The people we feature within this issue have not been limited to focusing on the stressors and strifes of this period – not least because, though the world’s eyes were focused on the black community in 2020, death at the hands of the state has been a reality we have faced since the time we were first racialised.
But instead, when our eight conversationalists got together – model and activist Munroe Bergdorf and comedian Lolly Adefope; writers Brit Bennett and Jackie Kay; boxer and Strictly star Nicola Adams and singer Mel B; actors Paapa Essiedu and Lennie James – there was a lot of laughter; mutual fandom; recognition of shared experiences; reflection on the limits of political leadership, and an astute dissection of the ways in which their individual industries are evolving.
A recent study from Women in Journalism UK found that black women are not only missing from front-page bylines, but are not being heard as experts quoted in stories, either: black journalists still make up just 0.3% of the UK journalism industry. So we are thrilled to celebrate the writing of three incredible young talents, Amna Mukhtar, Zakiyyah Deen and Olivia McDonald, respectively winner and runners-up in our young black writers competition, judged by the gal-dem and Guardian teams alongside Queenie author Candice Carty-Williams. We had more than 100 exciting, candid entries on the theme of conversations from 16-21-year-olds all over the UK. We set the stage for the competition back in October, with a free Guardian Masterclass on memoir-writing hosted by columnist Nesrine Malik, in which she expertly broke down the importance of structure and form to an engaged audience of aspiring young writers.
From a rumination on the harsh lines drawn between queerness and faith, and an exploration of a mother’s foray into radical honesty, to the humour and love to be found in a serious diagnosis, these young people bring us from the personal to the political and back again.

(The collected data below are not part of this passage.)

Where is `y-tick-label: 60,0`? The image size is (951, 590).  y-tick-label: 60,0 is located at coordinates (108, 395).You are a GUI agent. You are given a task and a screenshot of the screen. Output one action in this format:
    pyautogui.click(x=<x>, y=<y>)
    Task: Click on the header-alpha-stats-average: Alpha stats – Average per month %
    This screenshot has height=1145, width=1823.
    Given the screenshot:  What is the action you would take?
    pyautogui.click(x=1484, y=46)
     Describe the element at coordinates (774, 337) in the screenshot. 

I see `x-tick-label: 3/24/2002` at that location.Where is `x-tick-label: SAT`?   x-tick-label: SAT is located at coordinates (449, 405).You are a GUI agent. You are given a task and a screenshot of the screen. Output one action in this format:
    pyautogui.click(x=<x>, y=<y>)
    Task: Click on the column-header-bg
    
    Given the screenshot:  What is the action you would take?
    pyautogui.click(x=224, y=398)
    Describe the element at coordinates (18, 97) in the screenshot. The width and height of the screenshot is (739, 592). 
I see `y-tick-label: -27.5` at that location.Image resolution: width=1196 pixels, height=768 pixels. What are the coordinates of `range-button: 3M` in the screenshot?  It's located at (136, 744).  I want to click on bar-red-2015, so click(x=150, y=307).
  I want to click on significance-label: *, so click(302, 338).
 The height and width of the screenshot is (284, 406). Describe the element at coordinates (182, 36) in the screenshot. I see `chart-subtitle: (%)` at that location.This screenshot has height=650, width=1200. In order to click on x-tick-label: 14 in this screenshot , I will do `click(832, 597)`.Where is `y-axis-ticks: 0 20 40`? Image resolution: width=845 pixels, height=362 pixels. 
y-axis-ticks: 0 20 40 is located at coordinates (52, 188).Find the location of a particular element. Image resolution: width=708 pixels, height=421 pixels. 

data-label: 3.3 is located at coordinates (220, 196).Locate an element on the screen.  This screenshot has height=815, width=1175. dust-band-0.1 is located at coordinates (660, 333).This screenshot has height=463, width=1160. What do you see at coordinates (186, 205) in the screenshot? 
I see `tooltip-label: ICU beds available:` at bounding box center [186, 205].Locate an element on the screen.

The overall winner, Amna, will get three months of mentoring from gal-dem. We can’t wait to see what they all do next.
I have never been prouder to be black. My community, those I know and those I don’t, have moved with such care and thought and anger this year and – despite everything, despite the pandemic – made sure the conversations that needed to happen took place. I hope you get as much as I do from the ones in this issue.
Charlie Brinkhurst-Cuff is editor-in-chief of gal-dem, an online and print magazine sharing the perspectives of women and non-binary people of colour.